Aquí no nos cayó esa suerte y cada convento que se amortiza, ya se sabe que hayCómo sacar mayores beneficios de la ciudad. A. Viloria. huerto para trasformarlo en edificación. Las operaciones del convento de las Claras, del colegio del Corazón de María, del Cuartel Viejo, han sido las causantes del aumento de la edificación sobre la original en la zona. Y es un derecho que aquí consideramos normal, pero que altera el equilibrio previo que tenía la ciudad, y no le deja margen para atender a necesidades de espacio o de equipamientos sobrevenidas por la nueva edificación. 

También, sin empacho alguno, se alteran las alturas de la edificación para aumentarlas por encima de las vigentes. Un ejemplo puede verse en la calle Santa Clara con el edificio que tiene enfrente de la plaza de Castilla y León. Creo yo que habrá sido para compensar por el espacio de la actual plaza. El del patio del viejo Gobierno Civil, eso no entra en las cuentas. 

Esta diferencia en las alturas de una calle que era tan regular deja en mal lugar a la ciudad y a la calidad de su urbanismo. 

En la época en que unos cuantos formábamos "Aceña", una asociación cultural sensible a estos temas, fui a visitar al director de Patrimonio, el señor Chueca, profesor mío y con el que tenía confianza. Le digo: "pero ¿cómo se ha podido aprobar esta reforma?" Y me contesta: "no te puedes imaginar el empeño incesante que han tenido gobernador y alcalde para que autorizase la operación. Y al final he tenido que abdicar". 

En relación directa con esta remodelación se produce la demolición del viejo museo, instalado en una iglesia de corte neoclásico y que parece que nuestras autoridades no la consideraron con suficientes méritos como para salvarla. 

Los efectos en los barrios de traza modesta. 

Donde sí se hace notorio el aumento generalizado de la edificación, con más altura de cornisas, es en los barrios contiguos a los de la almendra central de la ciudad y que se extienden hasta llegar a las murallas situadas a poniente. Con unos trazados de calle pensados para bloques de dos o tres alturas ahora tienen cinco o seis, y es patente la sensación de opresión que se siente al pasar por esas calles. Pero ¡se venden tan bien estos pisos céntricos?! 
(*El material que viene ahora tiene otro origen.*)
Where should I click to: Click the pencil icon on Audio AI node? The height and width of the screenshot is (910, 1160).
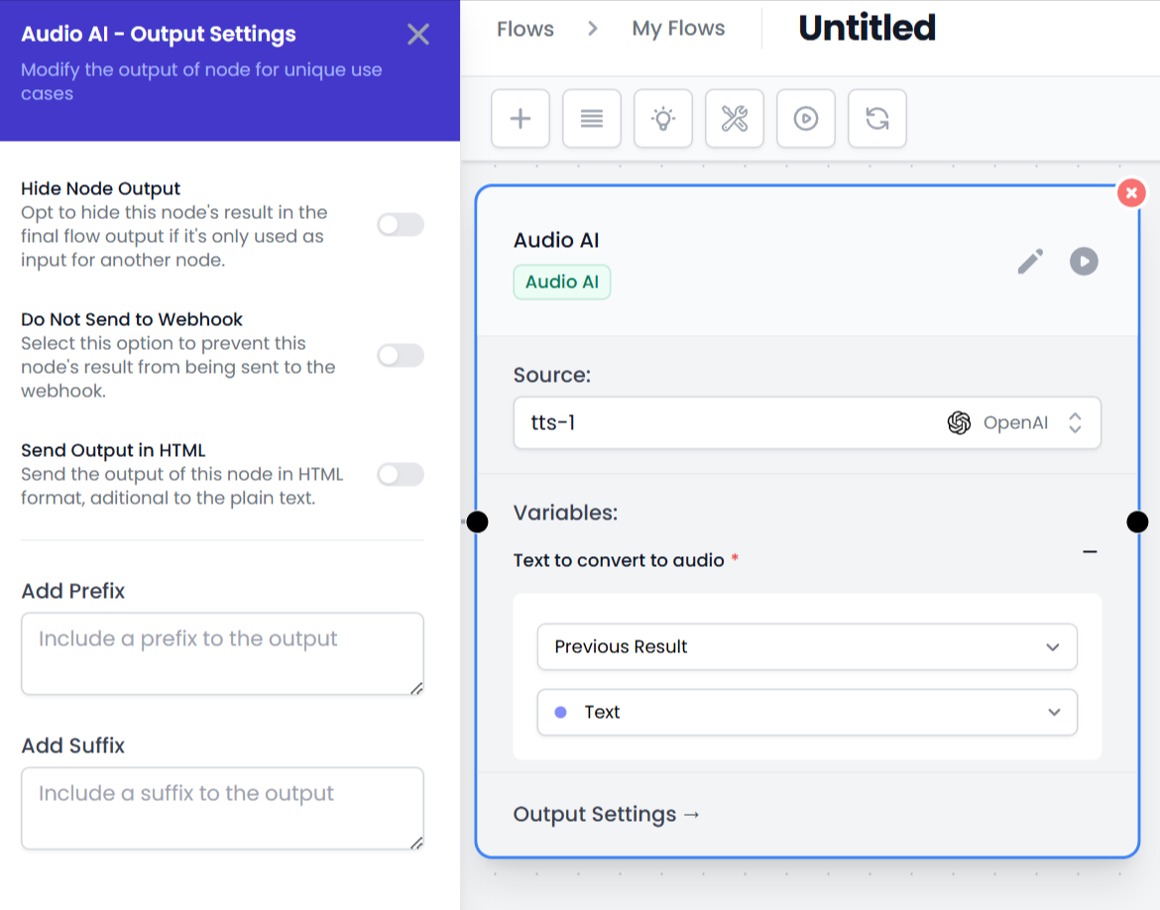[x=1030, y=262]
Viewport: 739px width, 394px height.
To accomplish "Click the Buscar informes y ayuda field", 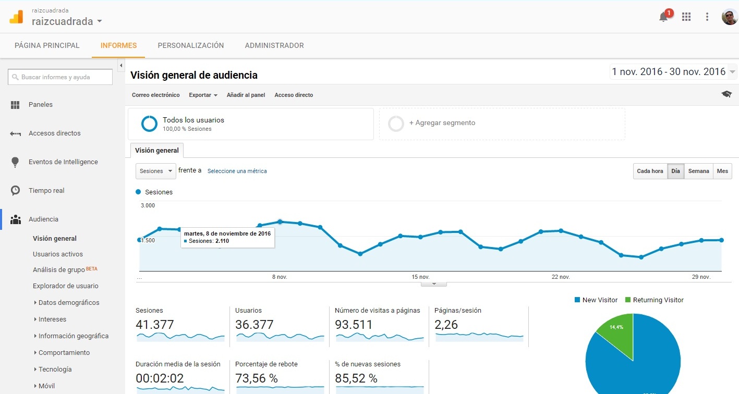I will click(x=60, y=77).
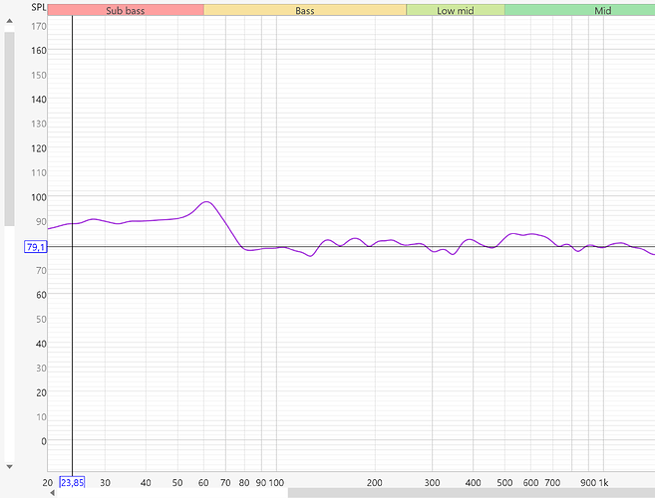The width and height of the screenshot is (655, 498).
Task: Click the 0 dB SPL axis label
Action: click(42, 441)
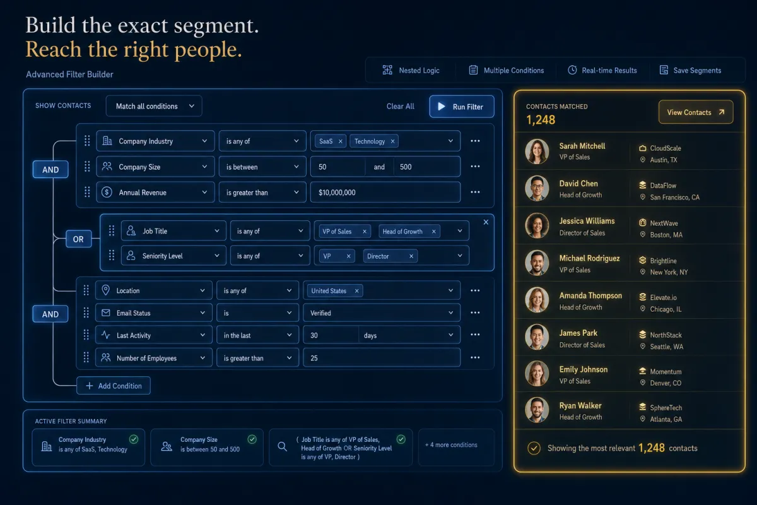Click the three-dot menu on Last Activity row
This screenshot has height=505, width=757.
click(475, 335)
Gracias a esta renovación densificadora los edificios están generalmente en buen estado, a diferencia de otros que no han sentido el estímulo derivado de la especulación. Y como ejemplo ahí tenemos los barrios situados al naciente de la ciudad, los que miran al río, que evidencian el atraso en el estado de su edificación. 

Otro efecto en que se hace notar el resultado de esta masificación de las edificaciones es la imagen de la ciudad que ofrece desde fuera, a partir de su condición paisajística. Si exceptuamos la vertiente en ladera que corre frente al río, cualquier aproximación que se haga a la ciudad ofrece un espectáculo de bloques cerrando filas, como defendiéndose de un paisaje yermo, y que sume al paseante en la incertidumbre que se le plantea al tratar de traspasar esta barrera visual.